Can Kentucky Afford to Restore Felons’ Right to Vote? It Can’t Afford Not to.

Disenfranchisement, or the permanent revocation of a person’s ability to vote, is a punishment written into the very foundations of Kentucky law. The discriminatory clause, a 131-year-old statute in the Commonwealth’s constitution, has a devastating effect on the civil liberties of the more than 240,000 Kentuckians who have been convicted of felonies, as it condemns them to a state of non-citizenry. In playing a political tug-of-war with what should be a universal right, state leaders are maintaining a broken system that is antithetical to the American conception of democracy. If Kentucky is to live up to this country’s ideal of fair and equal representation and secure the benefits of a healthy republic, it must end its legacy of felon disenfranchisement.

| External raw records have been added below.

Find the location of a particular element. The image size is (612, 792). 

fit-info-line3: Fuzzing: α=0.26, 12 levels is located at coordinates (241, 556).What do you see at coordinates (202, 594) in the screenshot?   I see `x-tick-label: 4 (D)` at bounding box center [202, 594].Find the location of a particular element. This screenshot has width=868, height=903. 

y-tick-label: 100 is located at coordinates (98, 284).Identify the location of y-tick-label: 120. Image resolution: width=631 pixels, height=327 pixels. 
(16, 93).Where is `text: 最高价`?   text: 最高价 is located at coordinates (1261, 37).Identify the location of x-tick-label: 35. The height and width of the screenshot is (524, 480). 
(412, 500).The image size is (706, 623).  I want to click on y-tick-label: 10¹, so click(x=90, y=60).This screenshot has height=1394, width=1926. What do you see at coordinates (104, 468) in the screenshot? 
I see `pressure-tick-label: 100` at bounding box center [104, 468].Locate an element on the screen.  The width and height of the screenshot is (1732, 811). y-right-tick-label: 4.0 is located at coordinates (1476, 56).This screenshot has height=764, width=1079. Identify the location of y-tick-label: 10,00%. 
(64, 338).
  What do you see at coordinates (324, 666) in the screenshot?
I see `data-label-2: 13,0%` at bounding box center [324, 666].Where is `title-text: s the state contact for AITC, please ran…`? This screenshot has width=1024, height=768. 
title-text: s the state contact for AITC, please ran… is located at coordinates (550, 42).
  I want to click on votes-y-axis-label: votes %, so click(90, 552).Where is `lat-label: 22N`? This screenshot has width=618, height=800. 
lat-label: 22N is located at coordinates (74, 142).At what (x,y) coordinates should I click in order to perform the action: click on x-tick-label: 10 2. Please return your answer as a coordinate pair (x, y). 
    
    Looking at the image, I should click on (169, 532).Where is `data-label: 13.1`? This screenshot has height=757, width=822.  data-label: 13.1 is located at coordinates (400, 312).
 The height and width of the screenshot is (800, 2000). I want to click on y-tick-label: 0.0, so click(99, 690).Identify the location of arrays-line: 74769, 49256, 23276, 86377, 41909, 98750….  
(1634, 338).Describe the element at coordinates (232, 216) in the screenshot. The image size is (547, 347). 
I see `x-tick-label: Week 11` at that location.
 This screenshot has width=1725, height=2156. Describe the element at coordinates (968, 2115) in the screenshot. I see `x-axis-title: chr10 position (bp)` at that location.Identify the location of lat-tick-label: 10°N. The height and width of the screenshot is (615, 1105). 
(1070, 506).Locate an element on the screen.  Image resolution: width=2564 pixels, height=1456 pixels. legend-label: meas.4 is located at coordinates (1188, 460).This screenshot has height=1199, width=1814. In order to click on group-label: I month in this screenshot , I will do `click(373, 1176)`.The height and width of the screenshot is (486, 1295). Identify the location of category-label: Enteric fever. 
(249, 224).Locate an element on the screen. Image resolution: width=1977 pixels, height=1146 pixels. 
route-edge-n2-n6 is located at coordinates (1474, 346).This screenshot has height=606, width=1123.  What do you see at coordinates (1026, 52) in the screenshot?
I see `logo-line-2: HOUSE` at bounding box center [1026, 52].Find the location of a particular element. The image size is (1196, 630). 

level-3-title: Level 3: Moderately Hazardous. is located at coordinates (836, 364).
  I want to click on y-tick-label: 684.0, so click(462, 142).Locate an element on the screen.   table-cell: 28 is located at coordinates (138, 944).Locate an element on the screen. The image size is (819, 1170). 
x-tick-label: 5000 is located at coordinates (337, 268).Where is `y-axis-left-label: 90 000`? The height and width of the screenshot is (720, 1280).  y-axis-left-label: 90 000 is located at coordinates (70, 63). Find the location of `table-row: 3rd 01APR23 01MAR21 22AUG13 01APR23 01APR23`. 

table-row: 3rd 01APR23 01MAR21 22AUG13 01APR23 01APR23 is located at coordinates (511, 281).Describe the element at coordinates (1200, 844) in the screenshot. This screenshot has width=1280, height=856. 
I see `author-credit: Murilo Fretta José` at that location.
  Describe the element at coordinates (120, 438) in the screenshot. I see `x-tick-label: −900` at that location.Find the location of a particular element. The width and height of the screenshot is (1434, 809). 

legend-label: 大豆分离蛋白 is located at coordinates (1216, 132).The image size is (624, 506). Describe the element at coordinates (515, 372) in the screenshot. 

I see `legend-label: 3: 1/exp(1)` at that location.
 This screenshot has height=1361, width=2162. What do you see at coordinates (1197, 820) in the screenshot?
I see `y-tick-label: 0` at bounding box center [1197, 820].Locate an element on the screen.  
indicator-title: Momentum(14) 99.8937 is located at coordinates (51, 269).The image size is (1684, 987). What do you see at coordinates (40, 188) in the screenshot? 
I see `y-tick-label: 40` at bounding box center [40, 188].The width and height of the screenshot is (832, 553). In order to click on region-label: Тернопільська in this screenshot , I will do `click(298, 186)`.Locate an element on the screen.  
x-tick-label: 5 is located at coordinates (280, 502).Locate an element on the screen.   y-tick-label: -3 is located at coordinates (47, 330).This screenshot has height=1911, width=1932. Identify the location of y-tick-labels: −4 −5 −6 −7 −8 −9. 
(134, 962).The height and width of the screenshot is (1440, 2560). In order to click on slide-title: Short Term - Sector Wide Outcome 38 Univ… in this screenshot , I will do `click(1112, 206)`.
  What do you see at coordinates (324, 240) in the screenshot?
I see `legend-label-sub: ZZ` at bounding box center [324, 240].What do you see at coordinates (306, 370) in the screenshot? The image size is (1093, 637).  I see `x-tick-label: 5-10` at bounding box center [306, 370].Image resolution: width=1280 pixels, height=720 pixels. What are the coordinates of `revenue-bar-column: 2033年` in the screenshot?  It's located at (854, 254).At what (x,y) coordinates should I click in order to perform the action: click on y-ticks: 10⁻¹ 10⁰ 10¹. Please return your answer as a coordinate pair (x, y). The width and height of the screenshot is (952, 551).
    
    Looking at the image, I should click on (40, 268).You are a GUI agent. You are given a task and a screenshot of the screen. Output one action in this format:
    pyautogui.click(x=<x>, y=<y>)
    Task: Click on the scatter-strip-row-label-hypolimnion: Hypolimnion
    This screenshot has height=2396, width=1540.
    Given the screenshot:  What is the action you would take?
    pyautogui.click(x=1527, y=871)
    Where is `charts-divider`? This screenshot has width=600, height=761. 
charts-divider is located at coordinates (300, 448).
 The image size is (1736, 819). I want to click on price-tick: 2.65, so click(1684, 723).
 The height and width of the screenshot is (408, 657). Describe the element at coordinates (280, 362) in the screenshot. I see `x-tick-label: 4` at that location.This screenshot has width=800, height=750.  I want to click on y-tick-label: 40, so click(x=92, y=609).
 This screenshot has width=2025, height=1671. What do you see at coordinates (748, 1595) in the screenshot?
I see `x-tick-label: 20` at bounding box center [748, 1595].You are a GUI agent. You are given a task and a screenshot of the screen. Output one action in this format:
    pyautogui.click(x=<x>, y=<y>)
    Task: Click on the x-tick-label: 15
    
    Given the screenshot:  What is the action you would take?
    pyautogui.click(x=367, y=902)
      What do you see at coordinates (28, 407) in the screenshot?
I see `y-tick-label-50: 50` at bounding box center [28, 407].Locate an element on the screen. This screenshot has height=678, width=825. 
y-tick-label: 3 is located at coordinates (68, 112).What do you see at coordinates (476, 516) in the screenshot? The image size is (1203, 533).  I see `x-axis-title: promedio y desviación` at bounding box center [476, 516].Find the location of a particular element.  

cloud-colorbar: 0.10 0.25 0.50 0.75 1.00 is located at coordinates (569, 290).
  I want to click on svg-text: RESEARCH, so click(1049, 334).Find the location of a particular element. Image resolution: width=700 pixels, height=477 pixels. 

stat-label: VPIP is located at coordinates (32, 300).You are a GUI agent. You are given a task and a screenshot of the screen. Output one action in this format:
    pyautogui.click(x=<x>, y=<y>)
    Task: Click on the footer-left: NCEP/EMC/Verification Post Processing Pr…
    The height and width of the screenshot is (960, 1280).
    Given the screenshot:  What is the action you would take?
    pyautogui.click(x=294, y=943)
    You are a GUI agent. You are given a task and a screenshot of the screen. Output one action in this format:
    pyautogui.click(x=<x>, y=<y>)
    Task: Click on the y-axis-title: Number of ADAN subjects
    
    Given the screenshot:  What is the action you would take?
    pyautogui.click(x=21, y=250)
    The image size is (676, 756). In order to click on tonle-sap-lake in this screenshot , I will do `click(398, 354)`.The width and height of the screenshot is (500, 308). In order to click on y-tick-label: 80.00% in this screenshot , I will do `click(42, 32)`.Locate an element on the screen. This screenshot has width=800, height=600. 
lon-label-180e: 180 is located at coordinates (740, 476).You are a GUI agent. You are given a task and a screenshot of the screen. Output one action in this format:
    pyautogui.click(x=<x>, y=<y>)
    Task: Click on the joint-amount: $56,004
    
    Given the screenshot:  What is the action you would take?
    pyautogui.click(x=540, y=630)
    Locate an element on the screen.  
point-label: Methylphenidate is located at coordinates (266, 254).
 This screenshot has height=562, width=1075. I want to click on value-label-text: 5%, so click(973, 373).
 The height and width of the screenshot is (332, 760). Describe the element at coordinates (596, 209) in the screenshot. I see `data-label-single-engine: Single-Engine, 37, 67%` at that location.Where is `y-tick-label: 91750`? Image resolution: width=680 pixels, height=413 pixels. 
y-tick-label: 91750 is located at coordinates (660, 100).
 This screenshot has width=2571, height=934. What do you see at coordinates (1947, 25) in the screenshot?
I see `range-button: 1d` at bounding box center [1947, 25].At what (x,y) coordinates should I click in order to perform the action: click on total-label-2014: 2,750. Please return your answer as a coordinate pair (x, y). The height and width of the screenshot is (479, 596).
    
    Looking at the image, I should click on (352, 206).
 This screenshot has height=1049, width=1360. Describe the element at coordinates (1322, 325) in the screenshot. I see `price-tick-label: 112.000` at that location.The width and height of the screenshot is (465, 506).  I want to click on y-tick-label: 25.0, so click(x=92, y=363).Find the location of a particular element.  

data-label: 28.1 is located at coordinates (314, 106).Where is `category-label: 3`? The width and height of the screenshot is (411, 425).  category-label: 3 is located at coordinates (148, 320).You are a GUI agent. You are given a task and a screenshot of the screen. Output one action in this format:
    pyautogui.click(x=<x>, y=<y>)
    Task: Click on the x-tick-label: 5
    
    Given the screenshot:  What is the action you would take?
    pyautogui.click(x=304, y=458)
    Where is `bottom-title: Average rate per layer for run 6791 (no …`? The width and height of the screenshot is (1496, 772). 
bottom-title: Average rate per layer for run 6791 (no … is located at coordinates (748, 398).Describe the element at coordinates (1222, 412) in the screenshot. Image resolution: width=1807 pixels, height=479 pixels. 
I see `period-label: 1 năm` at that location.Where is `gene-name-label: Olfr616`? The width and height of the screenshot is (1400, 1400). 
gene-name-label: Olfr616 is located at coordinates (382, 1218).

First, advocates of disenfranchisement maintain that by committing heinous crimes, those found guilty of felonies, especially violent ones, have forfeited a privilege. Additionally, those convicted of these wrongdoings do not have our society’s best interests in mind. They might go as far as to boot law-abiding leaders out of office and replace them with officials who are soft on crime. Additionally, disenfranchisement may make potential criminals think twice about breaking the law. Therefore, by barring felons from electoral participation, these voices believe that the public is being protected and democracy is being sanctified.

In truth, there is a stark lack of evidence that felons would prioritize a candidate’s position on crime before any of their other political stances. Like any other voter, felons consider a candidate’s entire platform and are capable of making informed decisions with their ballot. Often coupled with this shaky assumption is the belief that felons may swing a closely contested election in favor of a particular party. In 2003, speaking on a bill that would restore felons’ right to vote, Marty Connors, then Republican chair of Alabama stated, “As frank as I can be, we’re opposed to it because felons don’t vote Republican.” Once again, these fears are not supported by any data. While ex-felons do tend to lean more Democratic than the average voter, in most cases, their participation in elections would have a negligible effect on overall results.

Ultimately, however, who a felon votes for is irrelevant. Voting is a right, and as with any other right a person may do with it what they see fit. How a person casts their ballot should never be a determinant on whether they should be able to participate in our elections. America has long prided itself in its diversity of opinion and its recognition of minority voices, and disenfranchisement on these grounds violates the basis of a representative democracy. Without the guaranteed right to elect our public officials, Kentuckians convicted of felonies are effectively being stripped of their citizenship.

Furthermore, the belief that the threat of disenfranchisement would stop future crime suffers from the same lack of foundation. In truth, restricting the right to vote works against the well-being of society and increases the rate at which felons reoffend, making disenfranchisement laws criminogenic, encouraging further offenses. Moreover, the idea that suffrage should be a privilege enjoyed by a perfectly law-abiding few is far from universal. Across party lines, a majority of Americans believe that ex-felons should have the right to vote. If impeding electoral participation is supposed to be cutting crime and upholding American democracy, it has failed in both regards.

Additionally, there are several unseen ways in which the restriction of voting access is hurting Kentucky and failing to realize potential benefits. First, states with enhanced voting access policies such as felon re-enfranchisement enjoy greater public health ratings. Likewise, the inverse is true. States that have introduced barriers to civic engagement have lower health outcomes. On top of this, voting functions as a cohesive glue, creating a sense of purpose and belonging within one’s community. Consequently, this increase in voting would likely be coupled with a decrease in recidivism as this same sense of social connectedness has been shown to have an impressive effect on crime reduction.

While headway has been made under Governor Andy Beshear with the signing of an executive order reinstating the right to vote for 140,000 non-violent offenders, the benchmarks of fair representation have not been met. Felon suffrage, even for those affected by the directive, is far from guaranteed. It was a mere seven years ago when Governor Matt Bevin, as one of the first actions of his new administration, rescinded an identical 2015 executive order, stating, “While I have been a vocal supporter of the restoration of rights, it is an issue that must be addressed through the legislature and by the will of the people.” This was the last action Governor Bevin took on the issue.  Consequently, with each new gubernatorial election, thousands of Kentucky voters are left wondering if their right to vote is also on the ballot. State leaders have failed to recognize the liberties of felons in hopes to keep them relegated to a state of non-citizenry due to a perceived threat to their own political power. The Kentucky legislature must act now to recognize this injustice and restore the rights of these individuals. These are Kentuckians, who have, by serving their sentence and becoming law-abiding citizens, repaid their debt to society.